The same applies to the carbon tax. It is probably the most efficient way of reducing carbon dioxide emissions in a closed economy. But we are not a closed economy, we import and export. The additional cost of the carbon tax on our steel and aluminium industries, for instance, may give a short term increase in revenue, but if it just makes them uncompetitive, you again lose in the long run. You lose business to overseas and end up with less revenue than otherwise. While Labor and the Greenies can dance with glee because their carbon tax has reduced carbon dioxide emissions in Australia, there will have been no reduction from a global perspective, as the countries that have taken our business will increase theirs by an amount similar to our emissions reduction. And if the competitors are in countries with less onerous emission controls that we impose, there may be an actual increase in carbon dioxide emissions from a global perspective.
In an open economy, business tax revenue is not proportional to tax rate. It is not inelastic. There are consequences of increasing the impost on businesses that must compete in an open environment.
Back in 1990 Australia came 10th in the world for per capital CO2 emissions at 16 tonne per person.
By 2000 we'd climbed to 8th at 18.6 tonnes each. By 2005 we'd maintained our 8th position at 20.3 tonnes each, but the USA was now at 9th. In 2011 we're back to 9th (USA 10th) with 19 tonnes each. In 2011 China per capita CO2 emissions were only 7 tonnes each. Seems a bit unfair to be saying we can pump out nearly 3 times s much as the Chinese and therefore don't need to do anything because we're just 1.2% of the global total (yet just 0.35% of the worlds population. The world avg in 2011 was just 4.9.

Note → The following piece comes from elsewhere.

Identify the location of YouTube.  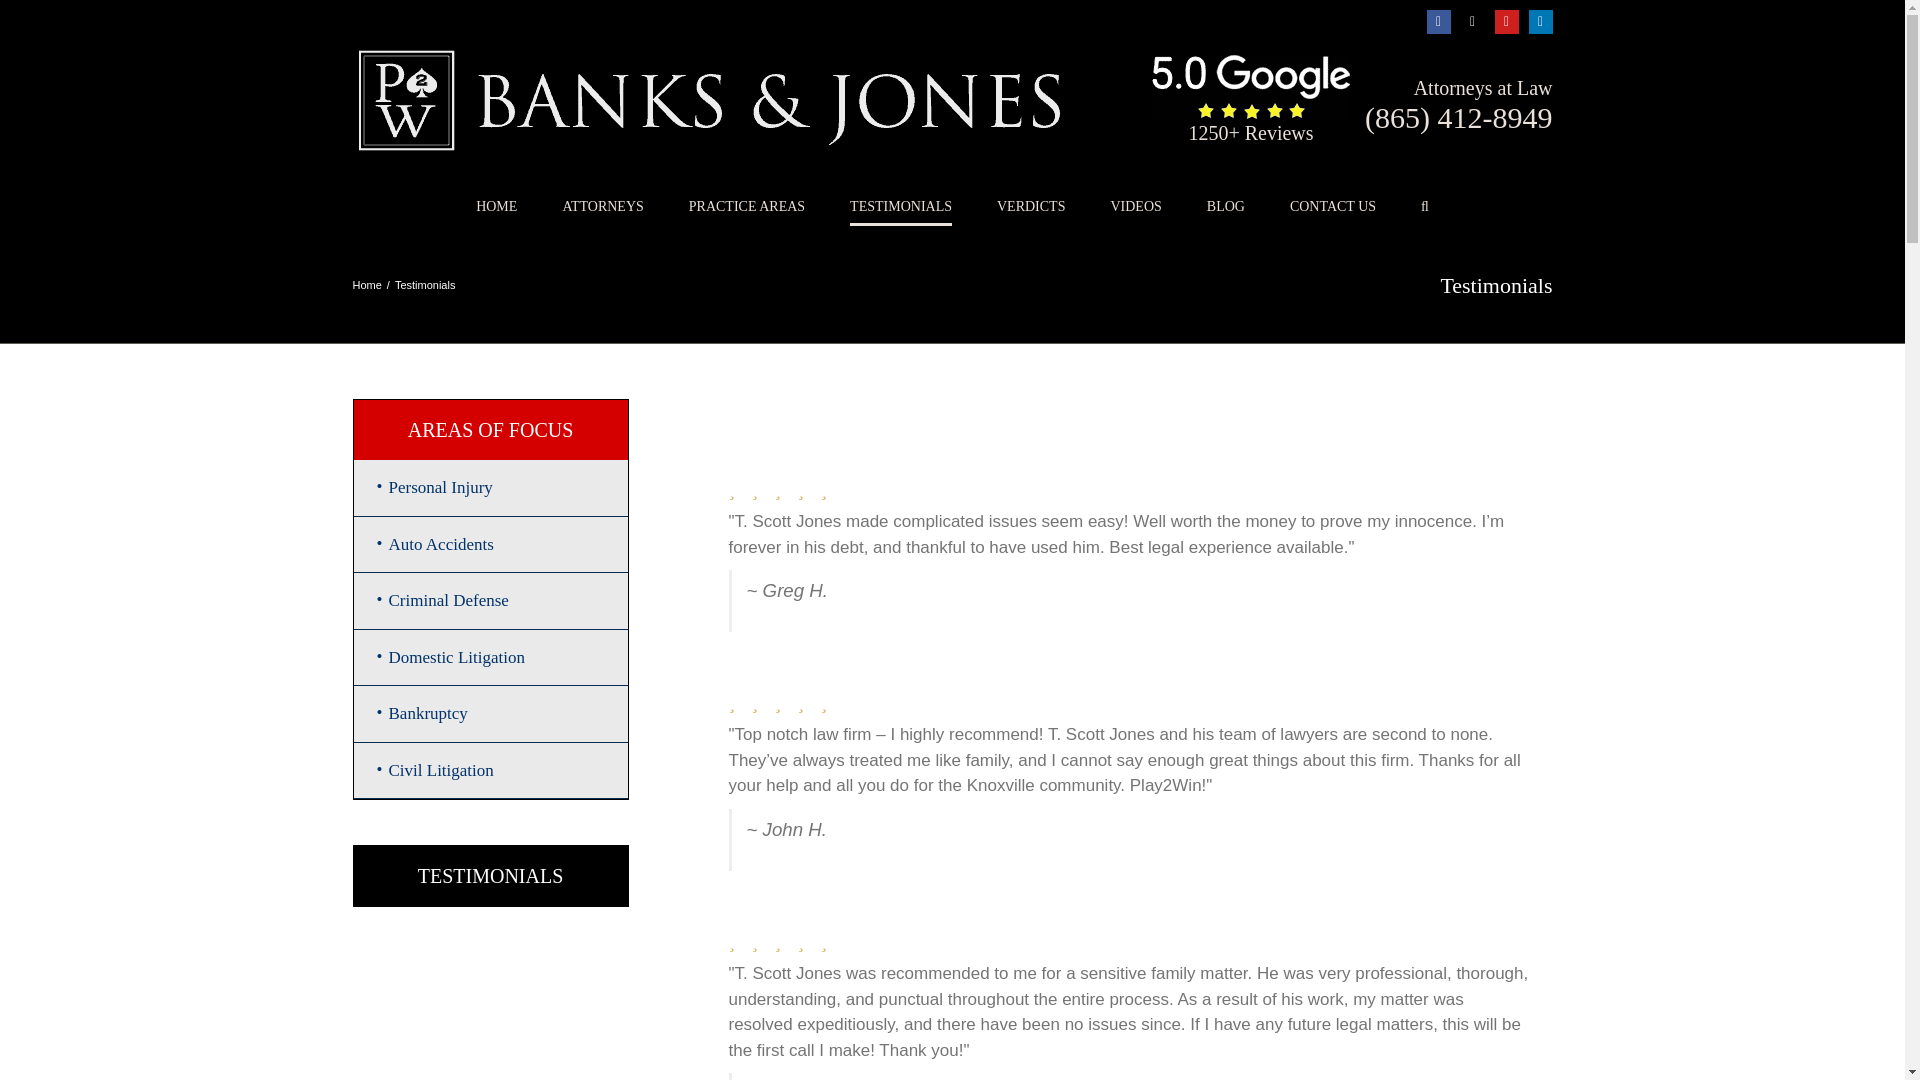
(1506, 21).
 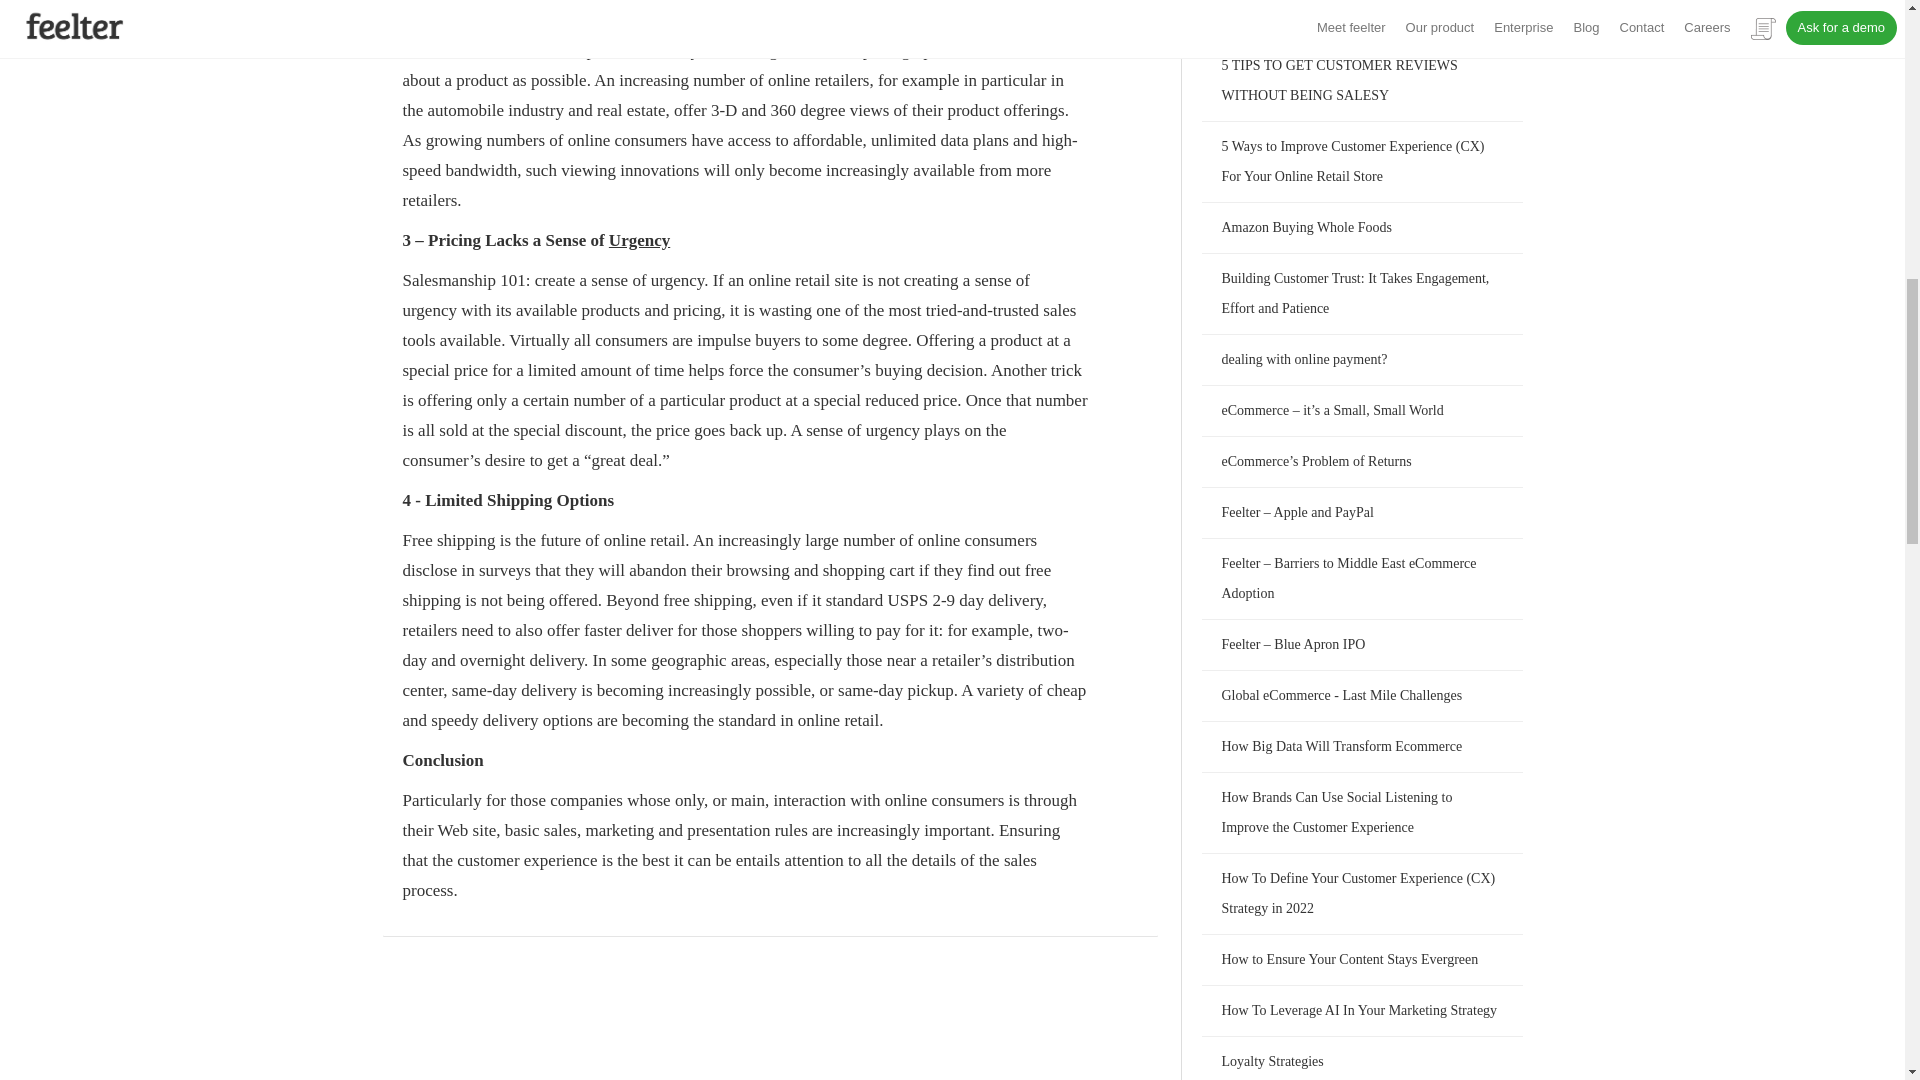 I want to click on Amazon Buying Whole Foods, so click(x=1306, y=228).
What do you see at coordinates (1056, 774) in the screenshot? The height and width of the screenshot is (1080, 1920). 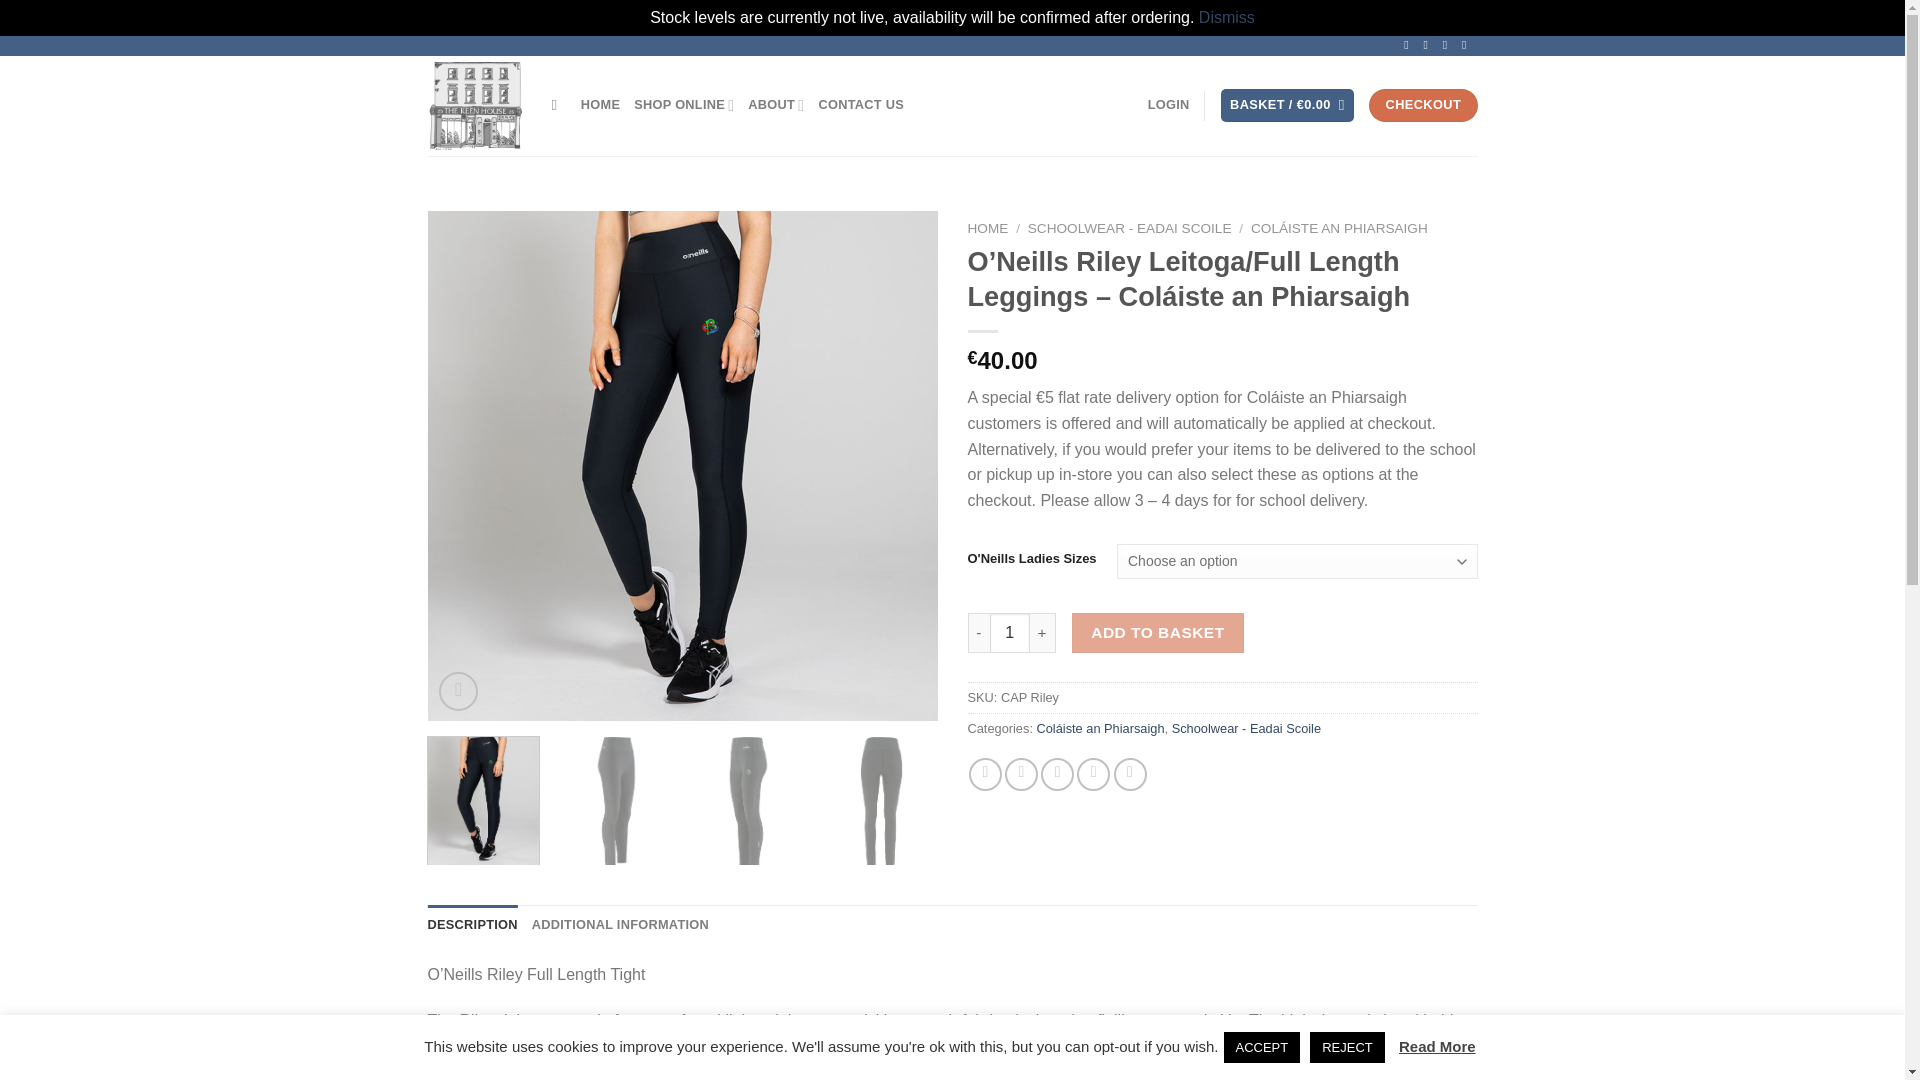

As for the current carbon reduction scheme affecting trade exposed industries, well they got the majority of their permits for free, so the impact was minimal to them, and in some cases they were able to make money on selling their excess permits.
I'd argue quite often the reason energy intensive companies have shut down in Australia is because they had not invested in worlds best practice plant and production techniques. I'd also argue it is because of the short sightedness of our politicians that has caused the fixed cost of the electricity networks to sky rocket, and with the gladstone LNG plants now sucking out all available gas the east coast market now has to try and remain competitive when gas prices will just about triple over the next few years.